-- Start of Exercise inputs --
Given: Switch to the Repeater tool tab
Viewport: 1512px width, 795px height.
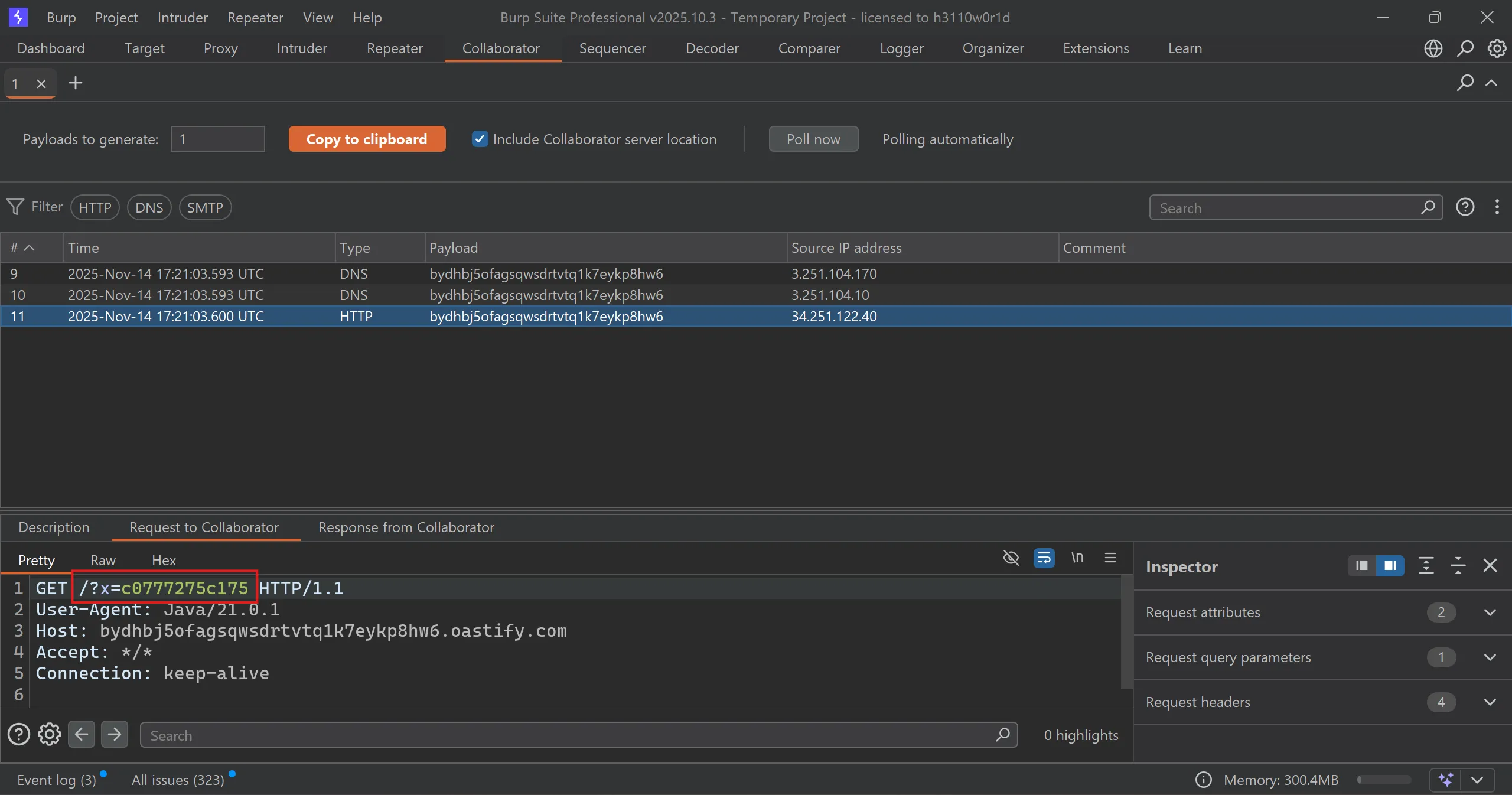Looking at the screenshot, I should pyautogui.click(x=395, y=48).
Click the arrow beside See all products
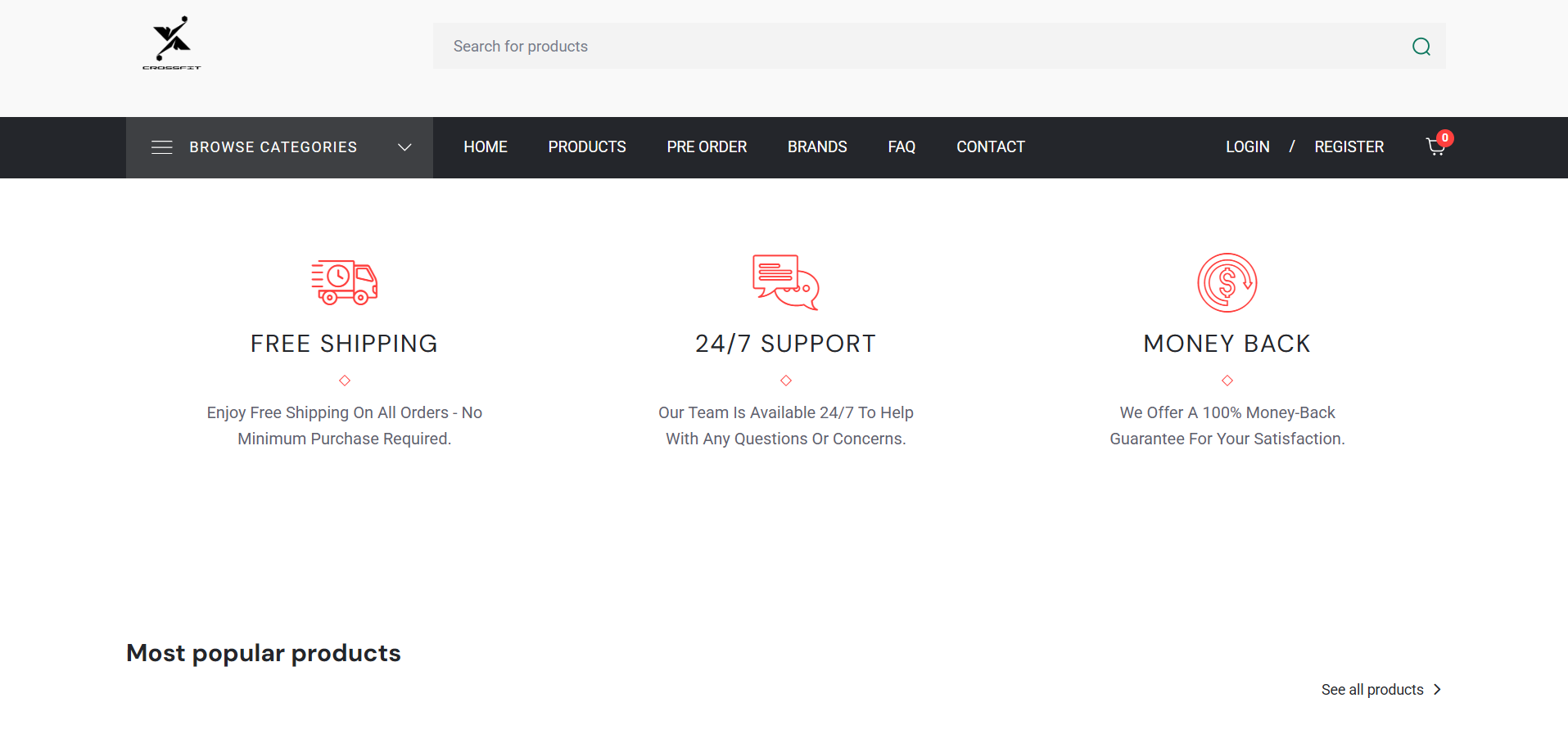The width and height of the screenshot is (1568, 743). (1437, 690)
-- End of Exercise inputs --
-- Start of Exercise inputs --
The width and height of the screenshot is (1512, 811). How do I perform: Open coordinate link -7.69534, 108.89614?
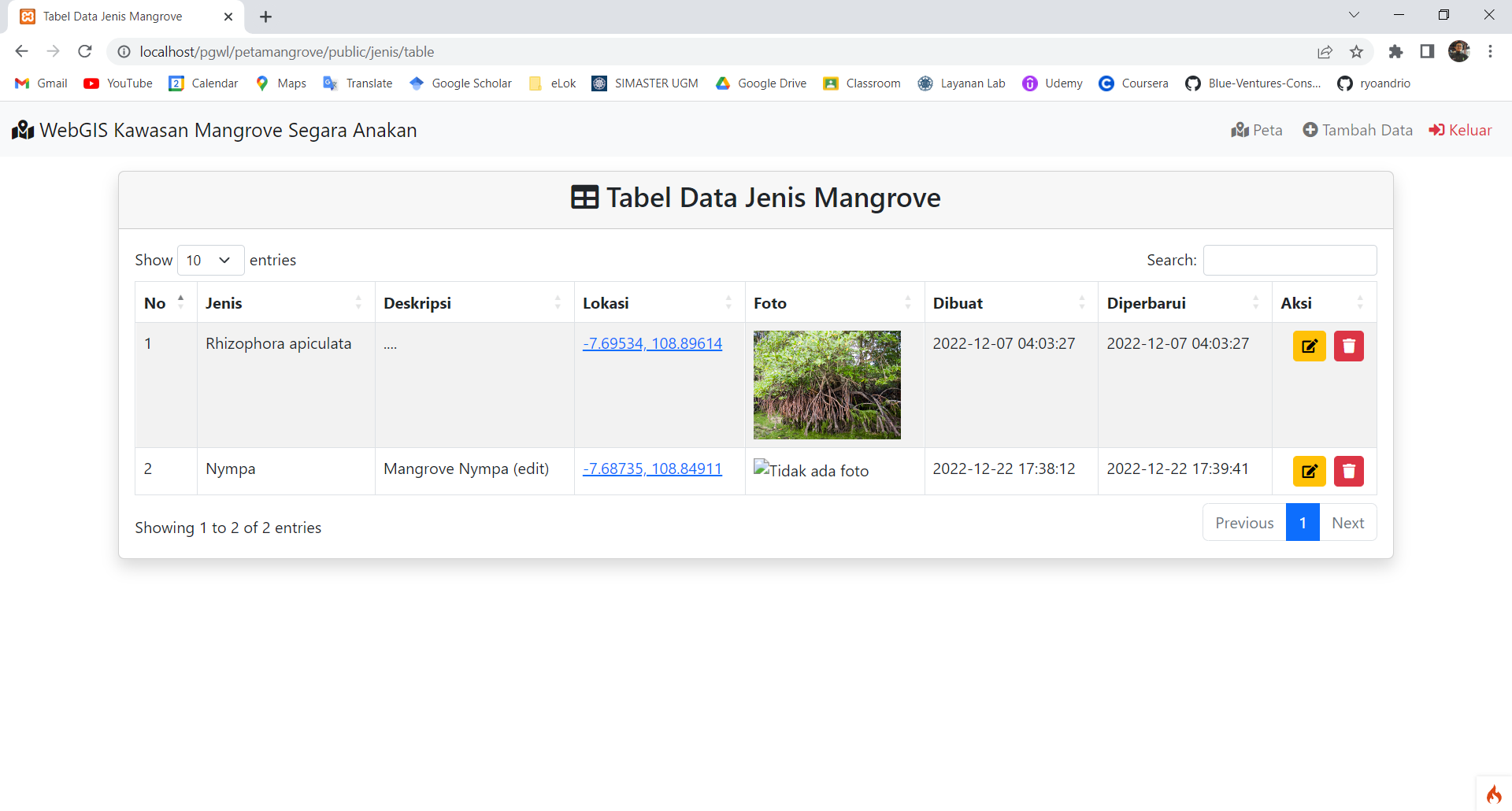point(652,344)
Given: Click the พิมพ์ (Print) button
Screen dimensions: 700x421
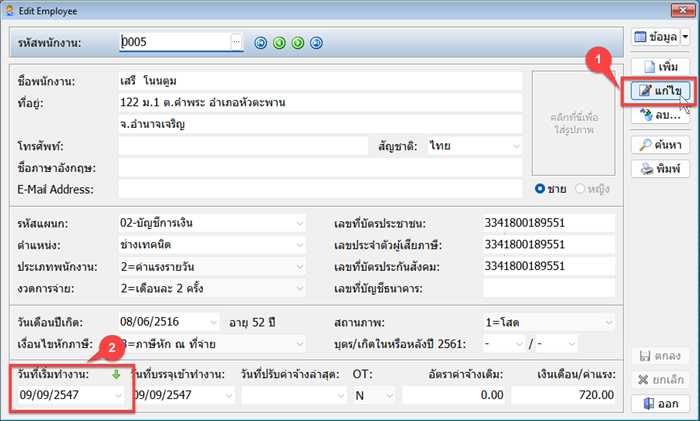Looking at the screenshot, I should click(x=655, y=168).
-- End of Exercise inputs --
### Aim of the task
Please update everything from the line containing "Given: Switch to the Repeater tool tab" down to the line containing "The width and height of the screenshot is (1568, 743)." by changing "Repeater" to "Intruder" and keeping everything else unchanged. Leave the pictures out.

### The reply
Given: Switch to the Intruder tool tab
Viewport: 1512px width, 795px height.
Looking at the screenshot, I should pyautogui.click(x=395, y=48).
Click the arrow beside See all products
The width and height of the screenshot is (1568, 743). (1437, 690)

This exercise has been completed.